The WHO recommends five moments for hand washing; before and after touching a patient, before and after a procedure, and after touching the patient’s surrounds. The US Centre for Disease Control estimates poor hygiene results in a whopping 1 in 25 patients with hospital acquired infections.

In Australia only the most deadly of hospital based infections, golden staph., is reported on the My Hospitals website. There are 1.35 staph infections per 10,000 patient bed days for major hospitals across the country. One estimate for hospital acquired infection in Australia is 180,000 per year causing an extra two million additional days in hospital.

Here in Canberra the story is no different to the rest of the country. The most recent audit period reported on My Hospitals website shows an estimated hand washing rate of 74 per cent for the June 2014 quarter at the Canberra Hospital. There were 41 cases of golden staph reported last financial year.

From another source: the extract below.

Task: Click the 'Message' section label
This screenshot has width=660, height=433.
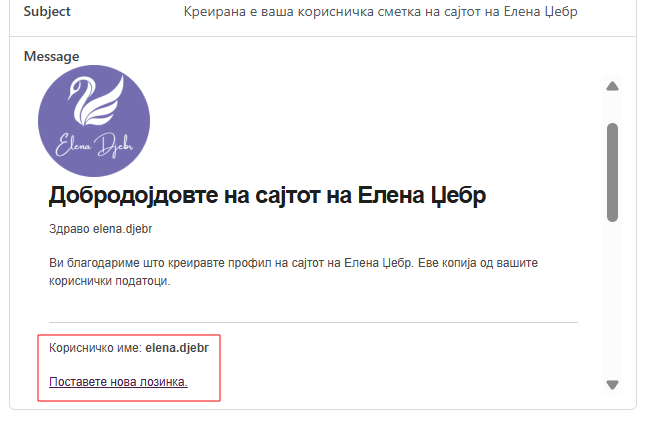Action: (x=52, y=57)
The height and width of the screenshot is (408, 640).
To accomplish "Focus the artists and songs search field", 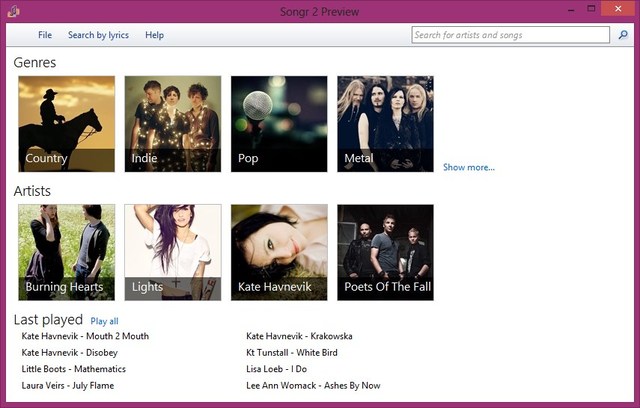I will (508, 35).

ACT Health has responded to these outcomes by working to ‘educate health professionals that hand washing was just as important in preventing the spread of disease and illness as other hygiene practices’.

There are plenty of overseas examples  of how to get doctors and other health workers to wash their hands. Cedars-Sinai Medical Centre is a not for profit tertiary hospital in Los Angeles, about one third bigger than the Canberra Hospital. In 2013 Cedars-Sinai recorded an organisation-wide hand washing compliance rate of 98 per cent, a dramatic increase from their 70 per cent rate in 2010. This resulted from a policy change that hospital acquired infections should be eliminated, not merely reduced, and by incorporating hand washing compliance into employee performance assessment.

In 2010 the Princeton Baptist Medical Center, a tertiary hospital in Alabama that is about half the size of the Canberra Hospital, implemented radio frequency identity badges for all staff including doctors to record hand washing. Messages on the device’s screen sent general and personal messages to reinforce hand washing. Hospital acquired infections fell 22 per cent in the first year.

UPMC Presbyterian in Pittsburgh, about the same size as Canberra Hospital, launched a ‘Just Culture’ initiative in 2012 to change hand washing behaviour through accountability. Within four months hand washing compliance increased from 70 per cent to 99 per cent.

Here in Australia a recent study of management attitudes at an inner Sydney 350 bed tertiary referral teaching hospital found that hospital managers still want to debate if hand washing non-compliance constitutes a patient safety error. Managers prefer not to confront non-compliers with consequences for their hand washing failure.

Maybe, instead of a punitive approach, an opportunity exists to apply the restorative practice philosophy that has worked so well in education and juvenile justice. Restorative practice focuses on using shame within a continuum of respect and support to induce behaviour change (see Van Stokkom, B. 2002, “Moral emotions in restorative justice conferences: Managing shame, designing empathy”, Theoretical Criminology, vol. 6, no. 3, pp. 339-360.).

Elements of restorative practice have already been successfully tried to improve hand washing; one US hospital appointed medical students as hand washing champions to remind senior doctors to wash their hands – doctor compliance improved from 68 per cent to 95 per cent within 6 months with senior doctors readily accepting the reminders.

Another study found that nurses’ hand washing intentions were influenced by peer pressure from doctors and administrators.

We must take action now to change attitudes and behaviours at our major public hospital to improve patient safety and quality of care otherwise we can expect more deaths and permanent disability from hospital based infections.

Dr Chris Bourke was elected to the ACT Legislative Assembly in 2011. He was the first Aboriginal Australian to complete a dental degree and has postgraduate diplomas in public health and clinical dentistry. He is a former President of the Indigenous Dentist’s Association of Australia, member of the Campaign for Indigenous Health Equality (Close the Gap), chairman of the Australian Dental Association (ACT Division) and  Treasurer of the Public Health Association of Australia (ACT).